**Task goal:** The full listing should be reproduced exactly as it appears.
== Segment start ==
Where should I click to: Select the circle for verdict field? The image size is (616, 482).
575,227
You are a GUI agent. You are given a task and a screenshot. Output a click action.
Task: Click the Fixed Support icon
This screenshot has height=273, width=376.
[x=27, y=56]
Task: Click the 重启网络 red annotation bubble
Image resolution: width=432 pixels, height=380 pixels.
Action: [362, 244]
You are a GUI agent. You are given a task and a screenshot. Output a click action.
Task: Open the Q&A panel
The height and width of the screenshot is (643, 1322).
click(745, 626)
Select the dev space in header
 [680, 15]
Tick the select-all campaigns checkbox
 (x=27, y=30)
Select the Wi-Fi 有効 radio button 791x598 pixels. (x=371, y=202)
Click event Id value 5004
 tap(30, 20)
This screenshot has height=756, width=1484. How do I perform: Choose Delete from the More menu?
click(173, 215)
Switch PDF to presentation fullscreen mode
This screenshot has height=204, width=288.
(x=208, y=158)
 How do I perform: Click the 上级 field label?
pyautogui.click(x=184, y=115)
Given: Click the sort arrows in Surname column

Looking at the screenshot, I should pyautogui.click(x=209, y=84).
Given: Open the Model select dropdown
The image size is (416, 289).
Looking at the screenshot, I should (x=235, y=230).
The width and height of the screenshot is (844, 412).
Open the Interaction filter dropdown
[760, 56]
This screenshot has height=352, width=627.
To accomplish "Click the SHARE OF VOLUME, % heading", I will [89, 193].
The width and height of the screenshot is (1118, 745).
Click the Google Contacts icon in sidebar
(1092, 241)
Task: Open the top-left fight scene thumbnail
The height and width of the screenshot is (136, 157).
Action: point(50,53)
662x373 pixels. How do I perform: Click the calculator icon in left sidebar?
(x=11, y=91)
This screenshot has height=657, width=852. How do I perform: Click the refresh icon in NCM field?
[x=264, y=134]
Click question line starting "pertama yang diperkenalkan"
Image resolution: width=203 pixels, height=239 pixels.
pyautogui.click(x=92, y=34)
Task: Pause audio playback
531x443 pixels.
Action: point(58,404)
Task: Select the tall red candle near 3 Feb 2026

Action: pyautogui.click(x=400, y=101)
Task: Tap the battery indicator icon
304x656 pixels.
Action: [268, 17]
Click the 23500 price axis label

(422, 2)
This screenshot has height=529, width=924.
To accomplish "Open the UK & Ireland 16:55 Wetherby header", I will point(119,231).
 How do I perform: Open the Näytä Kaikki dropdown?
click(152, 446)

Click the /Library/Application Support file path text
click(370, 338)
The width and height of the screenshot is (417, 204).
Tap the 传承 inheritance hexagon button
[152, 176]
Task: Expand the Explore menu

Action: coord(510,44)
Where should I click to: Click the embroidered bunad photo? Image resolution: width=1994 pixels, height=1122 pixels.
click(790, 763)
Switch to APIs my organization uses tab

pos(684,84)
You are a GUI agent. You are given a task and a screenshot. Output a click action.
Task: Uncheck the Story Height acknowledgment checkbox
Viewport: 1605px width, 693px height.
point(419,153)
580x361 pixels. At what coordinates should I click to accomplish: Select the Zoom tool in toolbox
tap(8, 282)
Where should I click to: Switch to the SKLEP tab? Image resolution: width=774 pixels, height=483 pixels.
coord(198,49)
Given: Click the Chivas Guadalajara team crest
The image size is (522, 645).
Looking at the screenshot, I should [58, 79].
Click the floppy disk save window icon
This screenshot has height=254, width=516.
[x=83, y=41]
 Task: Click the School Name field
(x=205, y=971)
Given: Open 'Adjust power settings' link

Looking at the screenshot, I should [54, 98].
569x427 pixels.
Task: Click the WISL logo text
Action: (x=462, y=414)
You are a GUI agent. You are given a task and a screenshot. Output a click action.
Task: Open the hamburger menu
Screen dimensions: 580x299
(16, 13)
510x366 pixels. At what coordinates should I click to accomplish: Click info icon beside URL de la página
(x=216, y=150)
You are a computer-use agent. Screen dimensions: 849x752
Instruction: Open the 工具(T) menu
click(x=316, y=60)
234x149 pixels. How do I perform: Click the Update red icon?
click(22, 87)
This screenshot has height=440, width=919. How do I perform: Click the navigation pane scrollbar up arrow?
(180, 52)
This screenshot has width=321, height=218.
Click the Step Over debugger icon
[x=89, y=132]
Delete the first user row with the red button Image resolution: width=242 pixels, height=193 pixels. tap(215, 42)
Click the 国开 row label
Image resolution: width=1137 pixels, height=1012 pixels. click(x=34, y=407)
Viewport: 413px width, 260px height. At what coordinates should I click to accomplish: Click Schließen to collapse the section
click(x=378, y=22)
== Segment end ==
**Response to this exercise:**
Where should I click to: Select the circle for verdict field? The image size is (616, 482).
575,227
You are a GUI agent. You are given a task and a screenshot. Output a click action.
Task: Click the Fixed Support icon
This screenshot has height=273, width=376.
[x=27, y=56]
Task: Click the 重启网络 red annotation bubble
Image resolution: width=432 pixels, height=380 pixels.
Action: [362, 244]
You are a GUI agent. You are given a task and a screenshot. Output a click action.
Task: Open the Q&A panel
The height and width of the screenshot is (643, 1322).
click(745, 626)
Select the dev space in header
 [680, 15]
Tick the select-all campaigns checkbox
 (x=27, y=30)
Select the Wi-Fi 有効 radio button 791x598 pixels. (x=371, y=202)
Click event Id value 5004
 tap(30, 20)
This screenshot has height=756, width=1484. How do I perform: Choose Delete from the More menu?
click(173, 215)
Switch PDF to presentation fullscreen mode
This screenshot has height=204, width=288.
(x=208, y=158)
 How do I perform: Click the 上级 field label?
pyautogui.click(x=184, y=115)
Given: Click the sort arrows in Surname column

Looking at the screenshot, I should pyautogui.click(x=209, y=84).
Given: Open the Model select dropdown
The image size is (416, 289).
Looking at the screenshot, I should (x=235, y=230).
The width and height of the screenshot is (844, 412).
Open the Interaction filter dropdown
[760, 56]
This screenshot has height=352, width=627.
To accomplish "Click the SHARE OF VOLUME, % heading", I will [89, 193].
The width and height of the screenshot is (1118, 745).
Click the Google Contacts icon in sidebar
(1092, 241)
Task: Open the top-left fight scene thumbnail
The height and width of the screenshot is (136, 157).
Action: point(50,53)
662x373 pixels. How do I perform: Click the calculator icon in left sidebar?
(x=11, y=91)
This screenshot has height=657, width=852. How do I perform: Click the refresh icon in NCM field?
[x=264, y=134]
Click question line starting "pertama yang diperkenalkan"
Image resolution: width=203 pixels, height=239 pixels.
pyautogui.click(x=92, y=34)
Task: Pause audio playback
531x443 pixels.
Action: point(58,404)
Task: Select the tall red candle near 3 Feb 2026

Action: pyautogui.click(x=400, y=101)
Task: Tap the battery indicator icon
304x656 pixels.
Action: [268, 17]
Click the 23500 price axis label

(422, 2)
This screenshot has height=529, width=924.
To accomplish "Open the UK & Ireland 16:55 Wetherby header", I will point(119,231).
 How do I perform: Open the Näytä Kaikki dropdown?
click(152, 446)

Click the /Library/Application Support file path text
click(370, 338)
The width and height of the screenshot is (417, 204).
Tap the 传承 inheritance hexagon button
[152, 176]
Task: Expand the Explore menu

Action: coord(510,44)
Where should I click to: Click the embroidered bunad photo? Image resolution: width=1994 pixels, height=1122 pixels.
click(790, 763)
Switch to APIs my organization uses tab

pos(684,84)
You are a GUI agent. You are given a task and a screenshot. Output a click action.
Task: Uncheck the Story Height acknowledgment checkbox
Viewport: 1605px width, 693px height.
point(419,153)
580x361 pixels. At what coordinates should I click to accomplish: Select the Zoom tool in toolbox
tap(8, 282)
Where should I click to: Switch to the SKLEP tab? Image resolution: width=774 pixels, height=483 pixels.
coord(198,49)
Given: Click the Chivas Guadalajara team crest
The image size is (522, 645).
Looking at the screenshot, I should [58, 79].
Click the floppy disk save window icon
This screenshot has height=254, width=516.
[x=83, y=41]
 Task: Click the School Name field
(x=205, y=971)
Given: Open 'Adjust power settings' link

Looking at the screenshot, I should [54, 98].
569x427 pixels.
Task: Click the WISL logo text
Action: (x=462, y=414)
You are a GUI agent. You are given a task and a screenshot. Output a click action.
Task: Open the hamburger menu
Screen dimensions: 580x299
(16, 13)
510x366 pixels. At what coordinates should I click to accomplish: Click info icon beside URL de la página
(x=216, y=150)
You are a computer-use agent. Screen dimensions: 849x752
Instruction: Open the 工具(T) menu
click(x=316, y=60)
234x149 pixels. How do I perform: Click the Update red icon?
click(22, 87)
This screenshot has height=440, width=919. How do I perform: Click the navigation pane scrollbar up arrow?
(180, 52)
This screenshot has width=321, height=218.
Click the Step Over debugger icon
[x=89, y=132]
Delete the first user row with the red button Image resolution: width=242 pixels, height=193 pixels. tap(215, 42)
Click the 国开 row label
Image resolution: width=1137 pixels, height=1012 pixels. click(x=34, y=407)
Viewport: 413px width, 260px height. At what coordinates should I click to accomplish: Click Schließen to collapse the section
click(x=378, y=22)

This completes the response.